▶ _EXERCISE DATA_
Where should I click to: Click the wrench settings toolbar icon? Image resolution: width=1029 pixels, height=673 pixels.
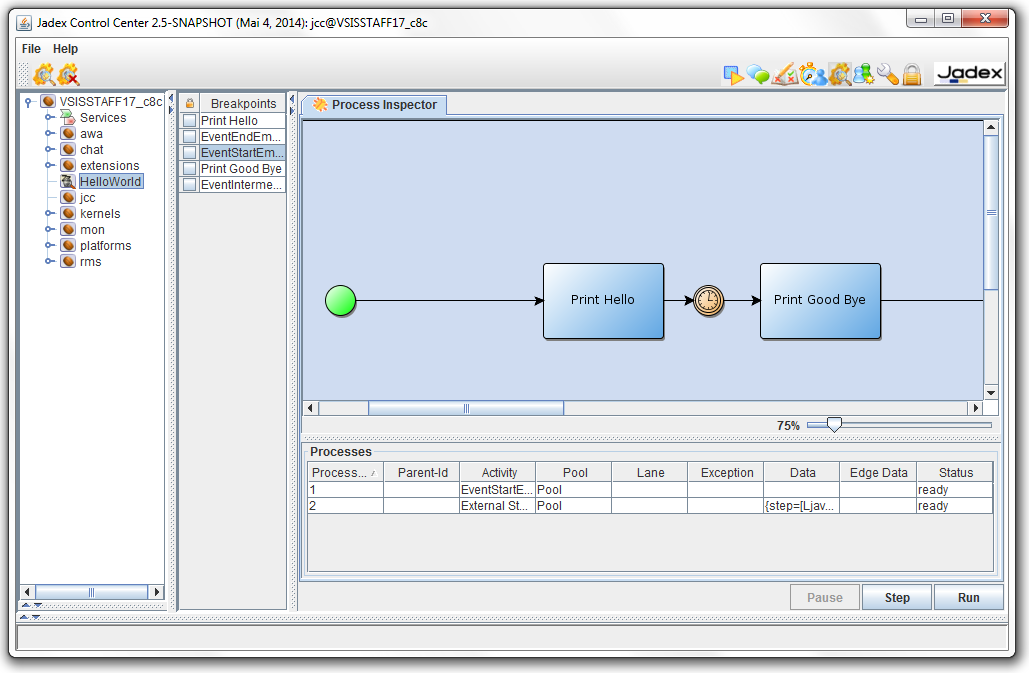tap(888, 75)
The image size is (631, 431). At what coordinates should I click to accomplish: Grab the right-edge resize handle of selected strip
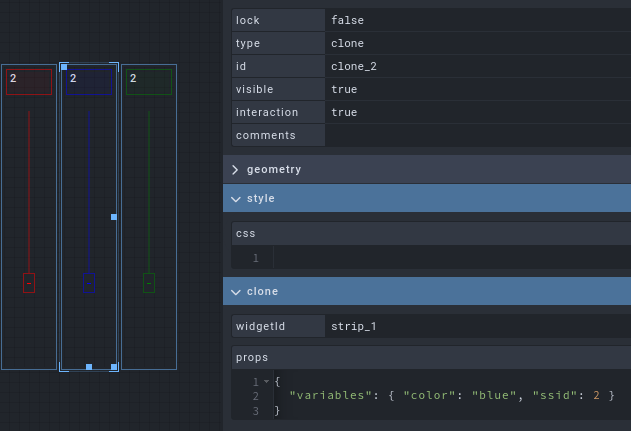[x=114, y=217]
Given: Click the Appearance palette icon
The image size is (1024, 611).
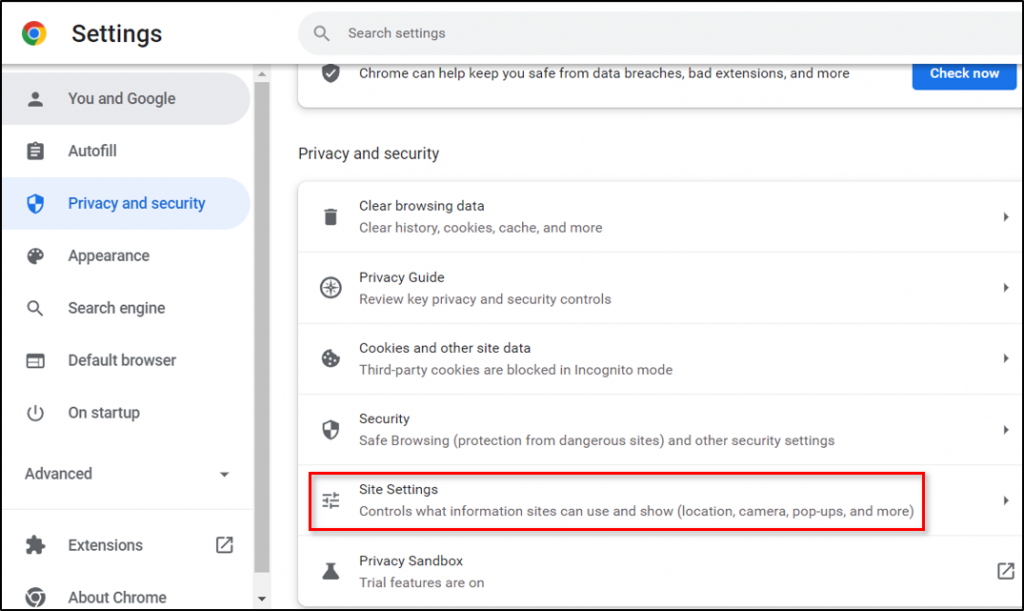Looking at the screenshot, I should pyautogui.click(x=36, y=255).
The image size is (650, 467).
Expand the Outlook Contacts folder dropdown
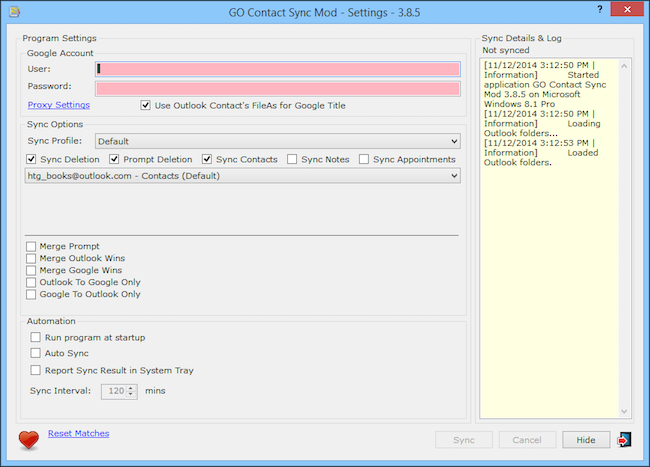pos(243,176)
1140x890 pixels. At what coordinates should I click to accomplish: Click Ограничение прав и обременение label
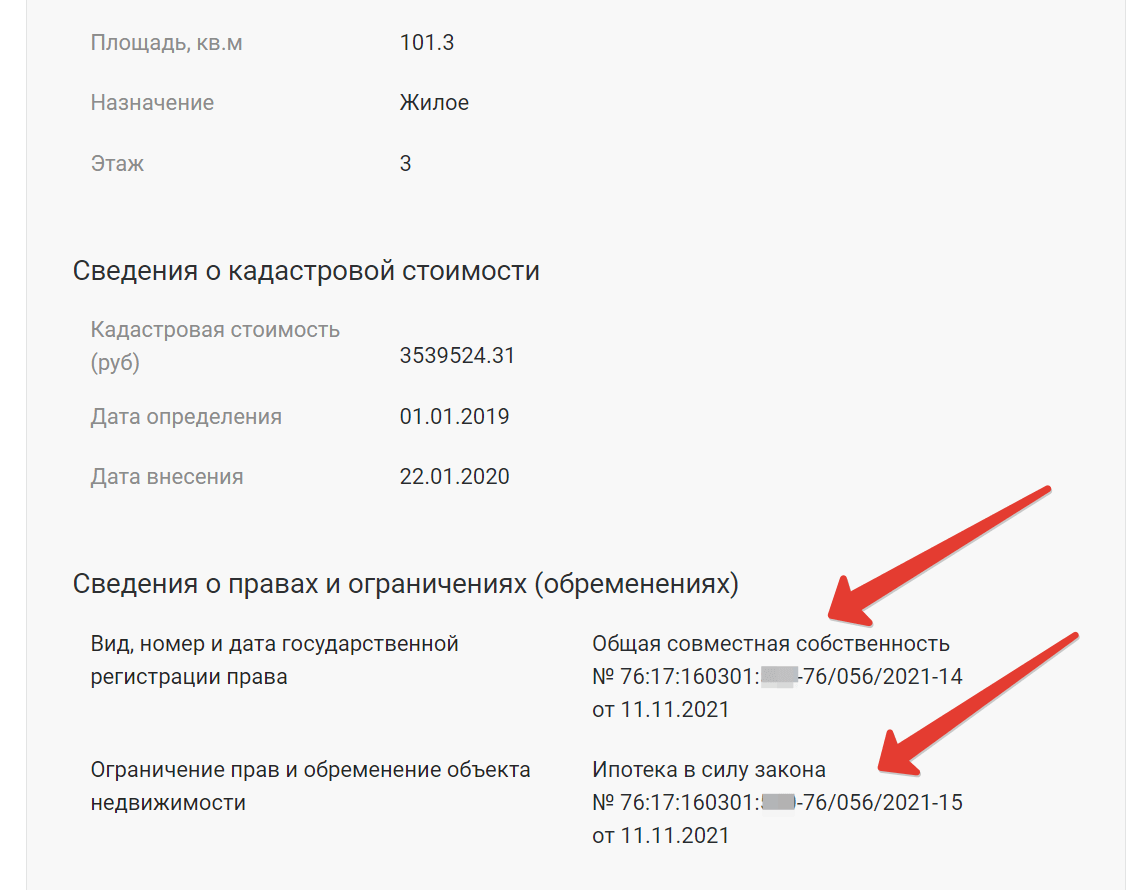[x=310, y=786]
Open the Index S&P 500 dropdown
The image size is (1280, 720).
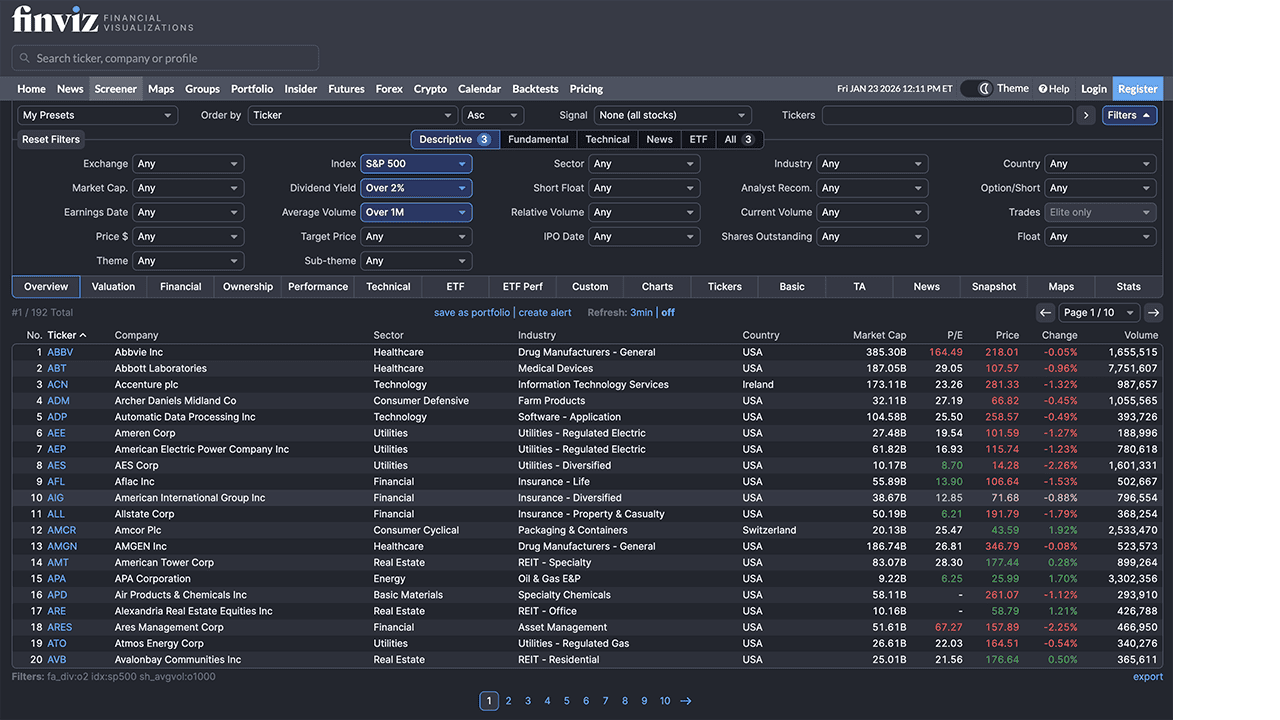(x=416, y=163)
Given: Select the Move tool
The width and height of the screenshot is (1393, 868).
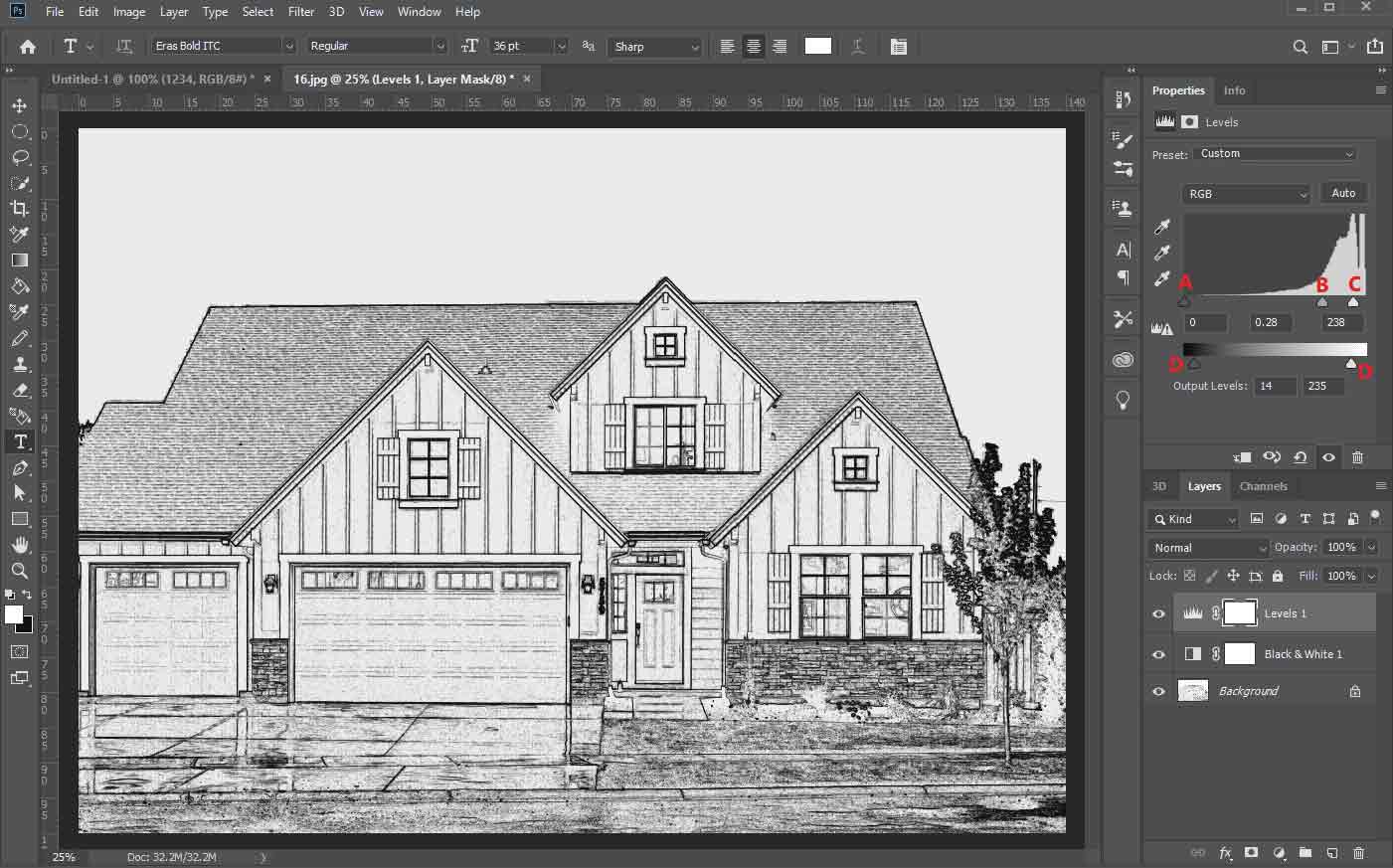Looking at the screenshot, I should [20, 105].
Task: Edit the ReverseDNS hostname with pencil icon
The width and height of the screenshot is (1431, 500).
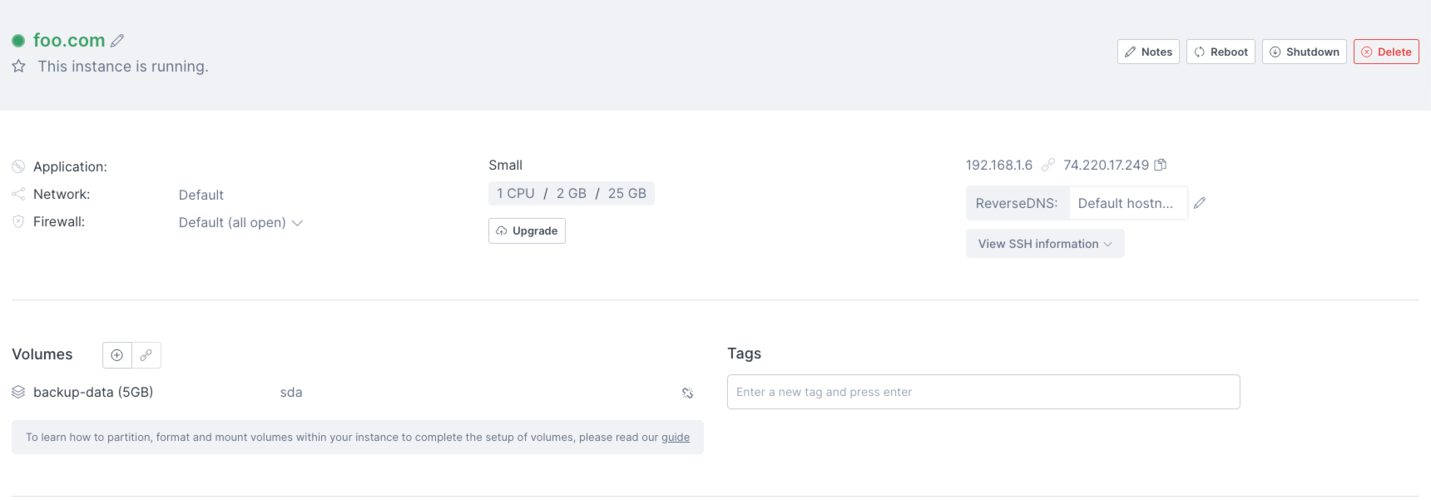Action: [1200, 203]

▶ _WORK INSTRUCTION_
Make an exact copy of every entry above, minus the images.

▶ _WRITTEN SOLUTION_
Where should I click to: Click the wrench settings toolbar icon? Image resolution: width=1029 pixels, height=673 pixels.
tap(888, 75)
The image size is (631, 431). At what coordinates should I click to accomplish: Grab the right-edge resize handle of selected strip
[x=114, y=217]
Given: Click the Appearance palette icon
The image size is (1024, 611).
Looking at the screenshot, I should pyautogui.click(x=36, y=255).
The image size is (650, 467).
Expand the Outlook Contacts folder dropdown
pos(243,176)
1140x890 pixels. At what coordinates should I click to accomplish: Click Ограничение прав и обременение label
[x=310, y=786]
Open the Index S&P 500 dropdown
The image size is (1280, 720).
(x=416, y=163)
Given: Select the Move tool
The width and height of the screenshot is (1393, 868).
Looking at the screenshot, I should [20, 105].
Task: Edit the ReverseDNS hostname with pencil icon
The width and height of the screenshot is (1431, 500).
Action: [1200, 203]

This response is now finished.